Copy out exactly the lines spanning the line with "Go to Home icon in sidebar" to the line with "Viewport: 1088px width, 478px height.", inclusive, from the data underneath, with no pictures.

[[ Extracted data open ]]

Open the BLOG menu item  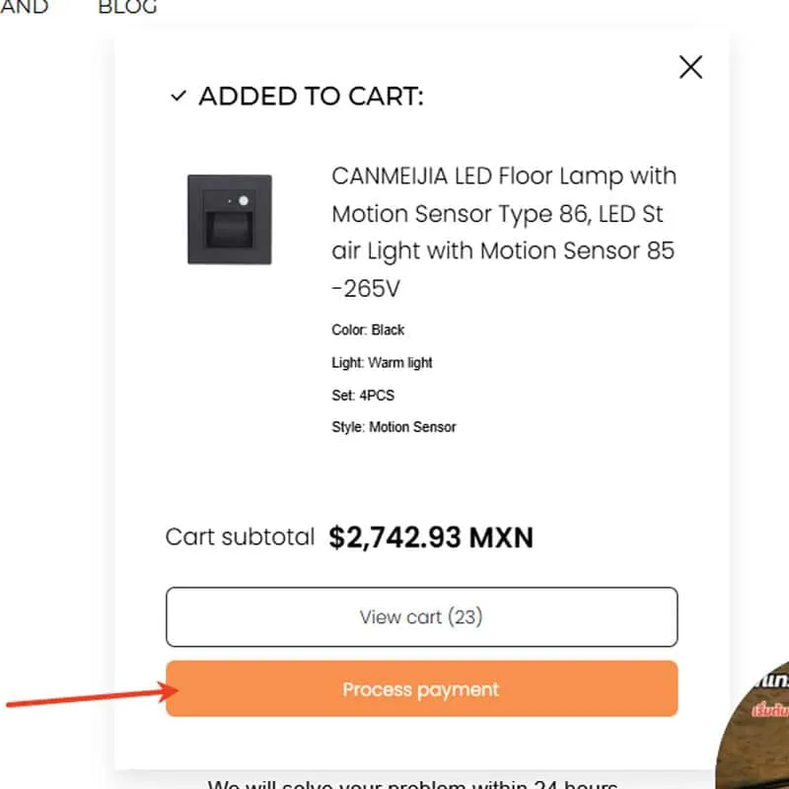click(x=127, y=8)
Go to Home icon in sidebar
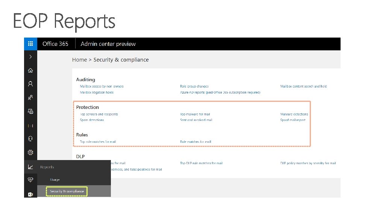 [x=30, y=70]
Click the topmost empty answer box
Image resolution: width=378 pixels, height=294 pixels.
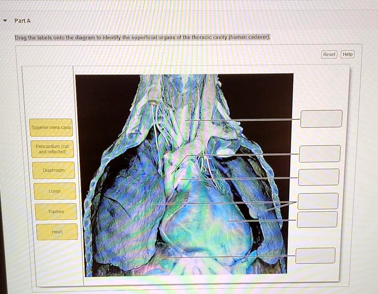pyautogui.click(x=322, y=118)
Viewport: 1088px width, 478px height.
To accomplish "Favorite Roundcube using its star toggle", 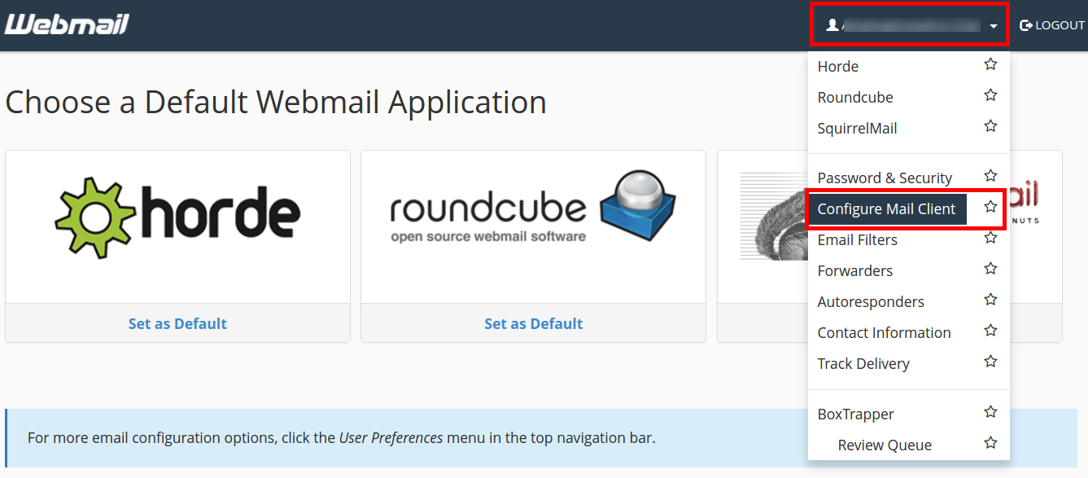I will click(x=990, y=94).
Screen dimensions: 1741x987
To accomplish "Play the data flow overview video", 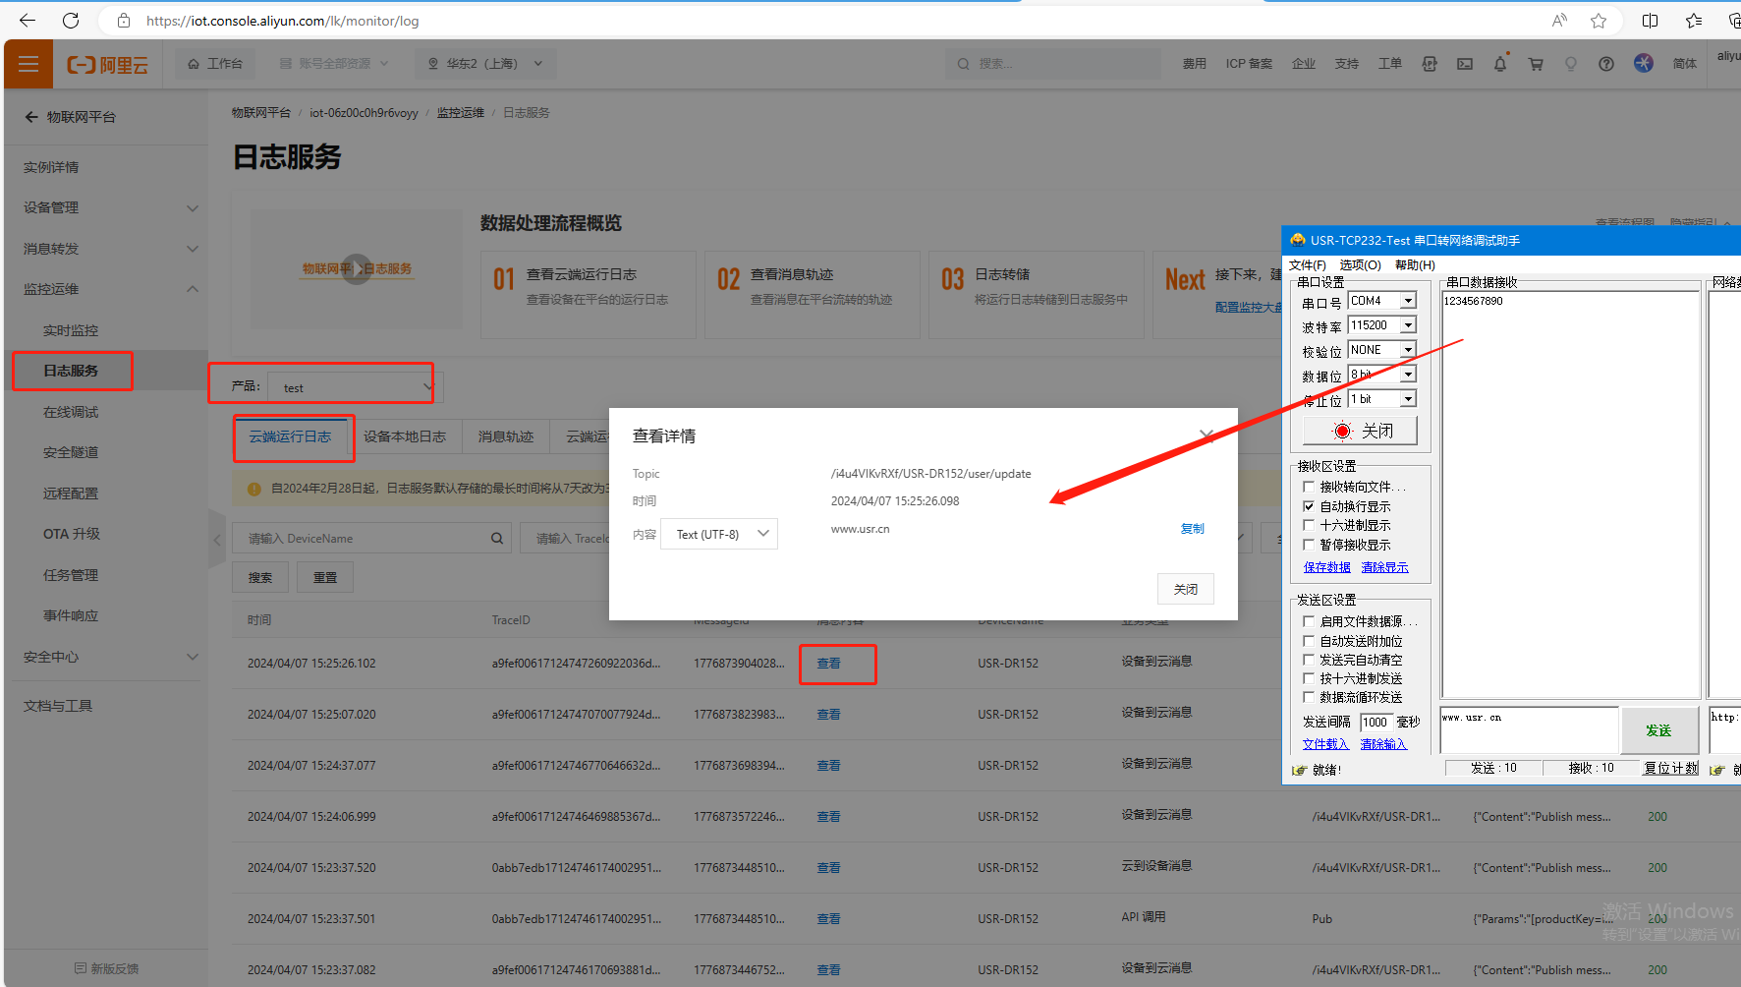I will [356, 268].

[[ Extracted data closed ]]

> _Result below_
Go to Home icon in sidebar
 [x=30, y=70]
Click the topmost empty answer box
Image resolution: width=378 pixels, height=294 pixels.
pyautogui.click(x=322, y=118)
Viewport: 1088px width, 478px height.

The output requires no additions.